Give back every record below word for word, with the pictures omitted.
BEGIN
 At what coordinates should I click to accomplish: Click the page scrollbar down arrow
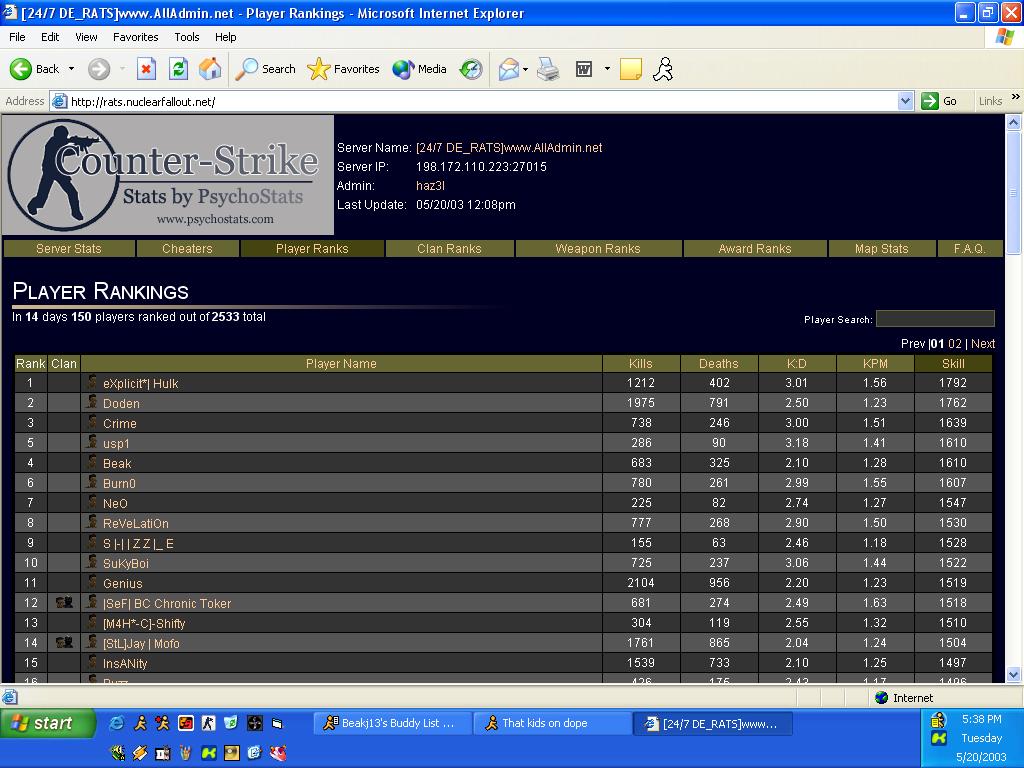point(1013,675)
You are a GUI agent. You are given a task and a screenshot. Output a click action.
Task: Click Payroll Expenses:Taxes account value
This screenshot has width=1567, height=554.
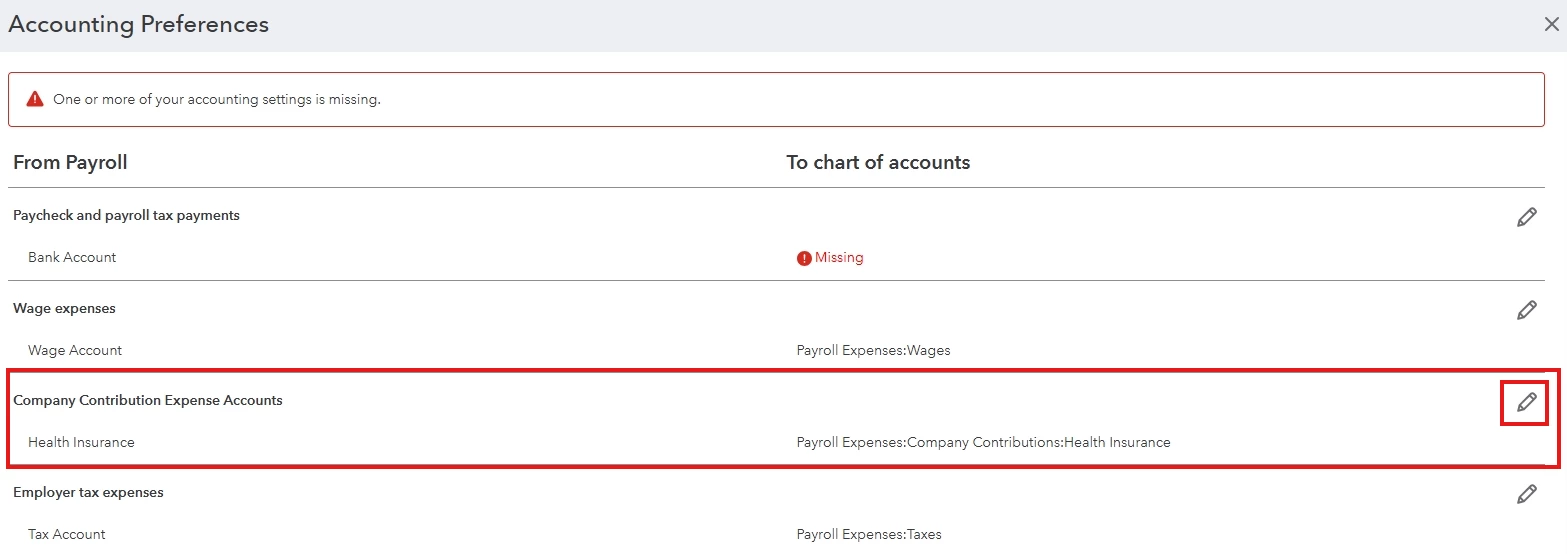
END
> **YOUR SOLUTION**
 At what coordinates should I click to accomplish: Click the page scrollbar down arrow
point(1013,675)
You are a GUI agent. You are given a task and a screenshot. Output a click action.
Task: Click Payroll Expenses:Taxes account value
This screenshot has width=1567, height=554.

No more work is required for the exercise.